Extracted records

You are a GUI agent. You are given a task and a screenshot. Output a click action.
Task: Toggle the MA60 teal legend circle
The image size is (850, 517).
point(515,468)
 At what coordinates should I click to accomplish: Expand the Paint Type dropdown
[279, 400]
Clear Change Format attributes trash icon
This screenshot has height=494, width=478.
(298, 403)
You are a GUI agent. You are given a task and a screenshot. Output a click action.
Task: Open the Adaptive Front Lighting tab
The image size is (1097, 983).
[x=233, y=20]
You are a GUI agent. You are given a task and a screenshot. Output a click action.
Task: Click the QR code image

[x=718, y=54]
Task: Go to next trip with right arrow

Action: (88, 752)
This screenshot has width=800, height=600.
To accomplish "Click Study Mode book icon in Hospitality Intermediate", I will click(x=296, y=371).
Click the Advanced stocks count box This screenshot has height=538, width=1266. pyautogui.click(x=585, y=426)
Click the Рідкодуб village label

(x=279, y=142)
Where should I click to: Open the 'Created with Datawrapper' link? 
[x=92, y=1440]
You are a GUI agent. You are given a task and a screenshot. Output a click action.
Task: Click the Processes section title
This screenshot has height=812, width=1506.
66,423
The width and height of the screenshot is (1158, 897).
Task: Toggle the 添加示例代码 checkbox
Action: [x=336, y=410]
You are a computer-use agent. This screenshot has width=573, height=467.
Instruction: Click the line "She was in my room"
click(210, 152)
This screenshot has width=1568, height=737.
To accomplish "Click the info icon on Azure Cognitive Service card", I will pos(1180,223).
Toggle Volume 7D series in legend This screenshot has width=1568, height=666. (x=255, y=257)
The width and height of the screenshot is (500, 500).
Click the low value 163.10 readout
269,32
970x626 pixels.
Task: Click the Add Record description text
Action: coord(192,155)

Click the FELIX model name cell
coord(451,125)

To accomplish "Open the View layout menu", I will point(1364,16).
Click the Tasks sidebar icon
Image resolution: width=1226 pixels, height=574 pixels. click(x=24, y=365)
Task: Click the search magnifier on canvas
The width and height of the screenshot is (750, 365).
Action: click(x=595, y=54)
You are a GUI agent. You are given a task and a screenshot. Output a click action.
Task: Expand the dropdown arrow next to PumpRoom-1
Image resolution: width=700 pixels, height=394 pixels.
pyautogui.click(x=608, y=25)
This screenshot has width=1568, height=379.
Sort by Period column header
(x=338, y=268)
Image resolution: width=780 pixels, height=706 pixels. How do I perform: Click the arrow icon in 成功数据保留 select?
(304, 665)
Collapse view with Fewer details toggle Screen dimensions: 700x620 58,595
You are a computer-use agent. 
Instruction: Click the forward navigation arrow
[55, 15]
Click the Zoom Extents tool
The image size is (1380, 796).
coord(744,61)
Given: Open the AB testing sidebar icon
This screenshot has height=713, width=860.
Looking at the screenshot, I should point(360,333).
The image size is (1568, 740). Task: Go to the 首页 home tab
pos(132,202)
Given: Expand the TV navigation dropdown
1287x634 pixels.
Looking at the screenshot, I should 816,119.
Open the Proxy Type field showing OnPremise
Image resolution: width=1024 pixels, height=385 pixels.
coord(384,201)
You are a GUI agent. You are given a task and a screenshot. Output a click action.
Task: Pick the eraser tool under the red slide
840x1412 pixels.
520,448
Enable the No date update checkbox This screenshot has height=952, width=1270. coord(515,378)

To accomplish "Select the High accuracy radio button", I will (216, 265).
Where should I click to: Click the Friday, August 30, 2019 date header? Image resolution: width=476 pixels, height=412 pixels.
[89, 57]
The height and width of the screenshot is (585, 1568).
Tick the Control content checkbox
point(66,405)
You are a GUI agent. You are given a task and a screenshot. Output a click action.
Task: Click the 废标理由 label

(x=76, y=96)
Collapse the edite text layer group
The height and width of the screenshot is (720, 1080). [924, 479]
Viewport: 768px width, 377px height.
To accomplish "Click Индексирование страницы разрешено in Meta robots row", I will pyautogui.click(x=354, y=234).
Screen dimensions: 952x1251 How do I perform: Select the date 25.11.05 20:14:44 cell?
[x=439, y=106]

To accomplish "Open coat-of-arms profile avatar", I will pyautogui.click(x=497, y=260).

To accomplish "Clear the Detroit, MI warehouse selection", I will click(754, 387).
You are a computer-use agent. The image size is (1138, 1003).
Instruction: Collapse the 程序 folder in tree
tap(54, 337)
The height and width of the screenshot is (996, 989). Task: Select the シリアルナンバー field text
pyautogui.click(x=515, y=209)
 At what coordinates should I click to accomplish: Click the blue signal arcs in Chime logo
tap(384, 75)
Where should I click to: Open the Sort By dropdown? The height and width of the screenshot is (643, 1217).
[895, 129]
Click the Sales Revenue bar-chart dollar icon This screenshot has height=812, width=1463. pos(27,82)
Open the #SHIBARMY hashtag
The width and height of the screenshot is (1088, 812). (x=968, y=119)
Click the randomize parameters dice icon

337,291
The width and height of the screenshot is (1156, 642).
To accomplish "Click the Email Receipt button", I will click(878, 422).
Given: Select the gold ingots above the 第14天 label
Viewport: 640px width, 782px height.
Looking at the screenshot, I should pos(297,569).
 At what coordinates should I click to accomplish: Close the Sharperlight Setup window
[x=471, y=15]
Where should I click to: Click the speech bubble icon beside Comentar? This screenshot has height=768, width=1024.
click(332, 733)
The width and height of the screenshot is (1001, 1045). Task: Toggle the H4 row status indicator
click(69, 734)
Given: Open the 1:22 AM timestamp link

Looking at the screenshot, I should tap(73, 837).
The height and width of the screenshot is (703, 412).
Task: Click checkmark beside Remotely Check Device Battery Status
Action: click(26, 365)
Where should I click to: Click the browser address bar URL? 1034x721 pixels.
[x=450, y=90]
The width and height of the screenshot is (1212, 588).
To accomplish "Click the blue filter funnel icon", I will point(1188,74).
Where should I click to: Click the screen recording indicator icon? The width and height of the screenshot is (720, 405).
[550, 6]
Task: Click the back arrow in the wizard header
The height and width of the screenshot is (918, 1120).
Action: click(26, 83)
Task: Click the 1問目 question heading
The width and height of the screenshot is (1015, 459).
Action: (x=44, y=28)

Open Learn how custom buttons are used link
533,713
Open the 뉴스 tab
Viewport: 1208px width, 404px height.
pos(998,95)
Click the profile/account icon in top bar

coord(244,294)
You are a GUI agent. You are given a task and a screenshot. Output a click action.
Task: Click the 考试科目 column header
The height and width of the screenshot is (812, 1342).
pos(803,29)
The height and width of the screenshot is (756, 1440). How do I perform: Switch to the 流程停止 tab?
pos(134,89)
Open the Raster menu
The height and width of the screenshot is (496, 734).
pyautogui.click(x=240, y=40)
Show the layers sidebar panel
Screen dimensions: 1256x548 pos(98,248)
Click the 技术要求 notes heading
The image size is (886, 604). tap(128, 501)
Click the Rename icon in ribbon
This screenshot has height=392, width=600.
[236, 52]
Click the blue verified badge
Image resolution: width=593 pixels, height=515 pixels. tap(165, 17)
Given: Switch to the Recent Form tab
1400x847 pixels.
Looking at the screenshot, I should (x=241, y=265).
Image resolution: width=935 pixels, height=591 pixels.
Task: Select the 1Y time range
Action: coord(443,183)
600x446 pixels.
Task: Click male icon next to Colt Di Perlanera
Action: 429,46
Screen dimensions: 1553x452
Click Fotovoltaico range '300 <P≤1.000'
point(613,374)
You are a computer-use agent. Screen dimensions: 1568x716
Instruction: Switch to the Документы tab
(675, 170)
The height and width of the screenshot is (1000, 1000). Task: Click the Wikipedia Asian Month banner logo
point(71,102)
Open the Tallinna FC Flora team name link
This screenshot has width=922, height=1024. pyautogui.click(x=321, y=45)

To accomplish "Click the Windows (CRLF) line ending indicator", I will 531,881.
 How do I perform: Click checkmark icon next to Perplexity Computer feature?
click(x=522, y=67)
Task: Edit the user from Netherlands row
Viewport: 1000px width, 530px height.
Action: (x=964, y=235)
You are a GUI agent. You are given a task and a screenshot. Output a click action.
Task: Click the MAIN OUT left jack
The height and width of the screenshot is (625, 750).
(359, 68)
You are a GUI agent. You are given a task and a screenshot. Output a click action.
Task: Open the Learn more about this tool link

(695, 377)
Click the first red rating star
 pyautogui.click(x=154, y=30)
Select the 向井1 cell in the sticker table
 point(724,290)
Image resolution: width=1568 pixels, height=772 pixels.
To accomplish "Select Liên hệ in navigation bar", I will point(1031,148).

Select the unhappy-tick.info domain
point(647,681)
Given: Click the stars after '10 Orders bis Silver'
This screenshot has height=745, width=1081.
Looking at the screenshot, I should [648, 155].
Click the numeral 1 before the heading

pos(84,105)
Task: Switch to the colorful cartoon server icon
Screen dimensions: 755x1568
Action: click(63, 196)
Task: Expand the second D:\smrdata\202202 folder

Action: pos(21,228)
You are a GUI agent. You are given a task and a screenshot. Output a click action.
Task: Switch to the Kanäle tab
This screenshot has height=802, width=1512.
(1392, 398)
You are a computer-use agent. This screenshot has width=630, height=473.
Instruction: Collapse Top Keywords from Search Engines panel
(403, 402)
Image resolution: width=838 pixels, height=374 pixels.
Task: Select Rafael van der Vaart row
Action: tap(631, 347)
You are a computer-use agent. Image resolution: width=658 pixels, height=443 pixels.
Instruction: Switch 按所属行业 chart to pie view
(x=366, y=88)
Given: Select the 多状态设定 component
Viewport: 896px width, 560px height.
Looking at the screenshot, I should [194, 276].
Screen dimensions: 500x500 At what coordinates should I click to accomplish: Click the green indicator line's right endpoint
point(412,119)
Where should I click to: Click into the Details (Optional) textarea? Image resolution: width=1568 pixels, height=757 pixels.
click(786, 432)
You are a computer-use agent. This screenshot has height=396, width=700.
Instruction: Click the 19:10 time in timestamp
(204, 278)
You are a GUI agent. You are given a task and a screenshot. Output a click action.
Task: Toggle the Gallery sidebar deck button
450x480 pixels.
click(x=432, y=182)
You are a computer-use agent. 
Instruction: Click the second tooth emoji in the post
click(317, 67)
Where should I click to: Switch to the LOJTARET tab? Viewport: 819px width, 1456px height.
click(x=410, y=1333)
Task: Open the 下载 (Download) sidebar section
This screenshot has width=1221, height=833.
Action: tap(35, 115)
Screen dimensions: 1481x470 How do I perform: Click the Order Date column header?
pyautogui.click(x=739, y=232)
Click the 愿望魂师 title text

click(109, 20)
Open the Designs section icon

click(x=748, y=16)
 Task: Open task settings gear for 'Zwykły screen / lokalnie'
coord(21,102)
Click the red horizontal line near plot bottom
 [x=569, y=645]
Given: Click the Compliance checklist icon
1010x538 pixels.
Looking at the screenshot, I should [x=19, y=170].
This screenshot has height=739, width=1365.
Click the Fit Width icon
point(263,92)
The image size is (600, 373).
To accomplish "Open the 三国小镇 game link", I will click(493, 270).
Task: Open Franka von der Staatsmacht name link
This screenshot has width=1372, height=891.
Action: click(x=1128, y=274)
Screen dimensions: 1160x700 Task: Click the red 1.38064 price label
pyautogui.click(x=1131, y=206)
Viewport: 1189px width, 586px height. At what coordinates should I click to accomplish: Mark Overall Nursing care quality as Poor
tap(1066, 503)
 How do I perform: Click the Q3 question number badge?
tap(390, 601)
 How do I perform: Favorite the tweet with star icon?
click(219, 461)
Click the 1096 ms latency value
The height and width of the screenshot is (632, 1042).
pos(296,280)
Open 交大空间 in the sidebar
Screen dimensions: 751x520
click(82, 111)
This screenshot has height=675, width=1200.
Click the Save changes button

#### EXERCISE OBJECTIVE
What lines of the data contain the string "legend"? List them.

#### YOUR SOLUTION
Task: Toggle the MA60 teal legend circle
Toggle Volume 7D series in legend This screenshot has width=1568, height=666. (x=255, y=257)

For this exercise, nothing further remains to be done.